While many from his boot camp class were sent to amphibious forces preparing for the D-Day invasion of Europe, Tom completed a five-month radio school course right there in Sampson. Along with two of his buddies, he was assigned to the radio station at the headquarters of the Fifth Naval District in Norfolk, Virginia.
“We were seaman first class at this point,” he said. “The first three months all we did was make coffee for everybody else. It was good duty. It was mostly all WAVES there and they were excellent operators and knew their business. I had a second class WAVE supervisor. She said I’m going to make a radio man out of you or know why. She did.”
After those three months, they started standing watches on the radios. For two days, they were on from 7 a.m. to 3 pm. The next two, from 3 to 11; and then two from 11 p.m. to 7 a.m.
“You were sleepy all the time because you never caught up on your sleep,” he said. “We had to type out all of the incoming messages and key the outgoing messages.”
The radio operators had to type the incoming messages and key in the outgoing. All messages were encoded in groups of five letters. Some were one-to-one ship to shore transmissions, while others were broadcast to all of the ships and land bases in the navy through two transmitters, one in Washington, DC, and the other in Hawaii.

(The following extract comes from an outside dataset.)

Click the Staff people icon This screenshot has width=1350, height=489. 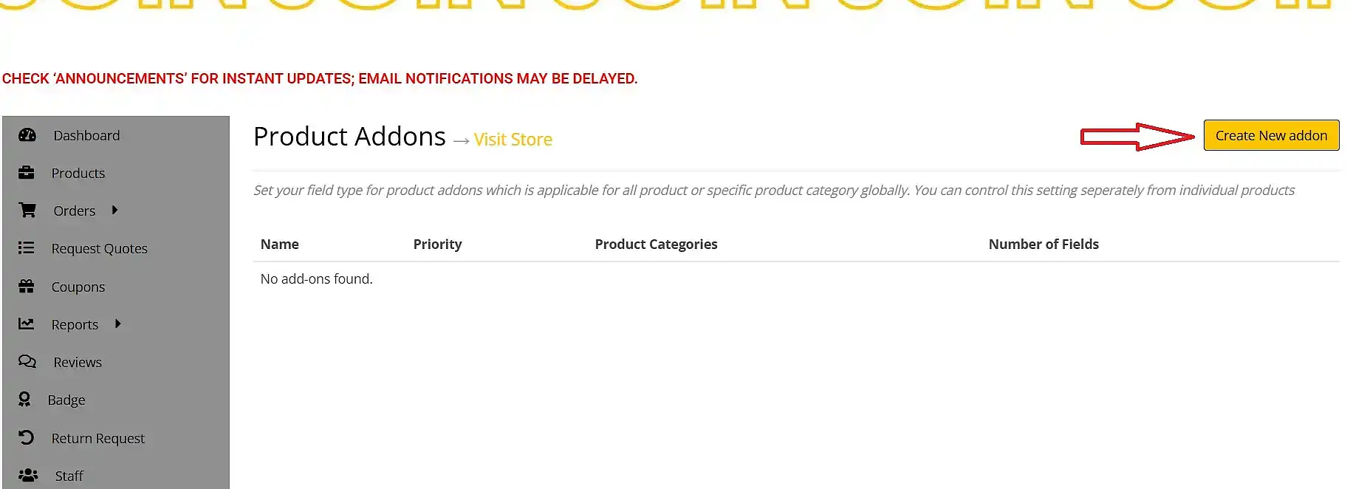28,476
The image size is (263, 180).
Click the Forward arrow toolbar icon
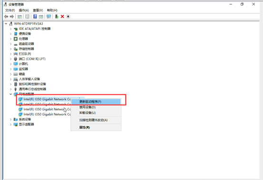click(12, 17)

“The only excitement I ever had on the radio was one evening when I was sitting on a ship to shore circuit. All of a sudden I heard this loud message come through – a repeated O O O O meaning ‘urgent.’ The ship was trying to reach Charleston, South Carolina, but they weren’t answering. I broke in and said I could forward their message to Charleston. He sent me a message in plain language, which threw me because I wasn’t used to copying plain language. They said they were being attacked by a submarine. German submarines were cruising up along the Atlantic shore, sinking a lot of ships. So I gave message to my supervisor who sent it by land line to Charleston. I never did hear what happened.”
Tom was very content with his duties there, but one of his friends wasn’t. “After about 3 or 4 months, he decided he wanted to go to sea. He requested sea duty on the part of all of us, against my will. We were sent to a receiving station at Norfolk where we sat around for three or four months. Finally our orders came through. We were being sent to be sent to the Azores.”
They sailed on a troop ship to Oran, in North Africa.
“That’s where the British early in the war had sunk the whole French fleet to prevent its ships from being captured and used by the Germans,” he said.
After a week there, they took a train to Port Lyautey, Morocco, then flew on a B-24 to Lajes Air Base on Terciera Island in the Azores. It’s a small island, only about nine miles long and six miles wide, with two small towns, Praia de Vitoria and Angra do Heroismo.
“I remember them well,” Tom said. “I use to go to them on liberty.”
Tom manned radios with a “split circuit” controlled with a toggle switch. One ear heard messages from Bermuda, New York, Norfolk, and Agentia, Newfoundland; the other from Londonderry (North Ireland), Paris, and Port Lyautey, Morocco. Besides the international messages, they handled a lot of air-sea traffic with ships in the area.
“So I encompassed the entire North Atlantic on those two circuits,” Tom said. “When traffic came in, I flipped the toggle switch so I could only hear with one ear to keep from being confused.”
One night he heard a message from Norfolk.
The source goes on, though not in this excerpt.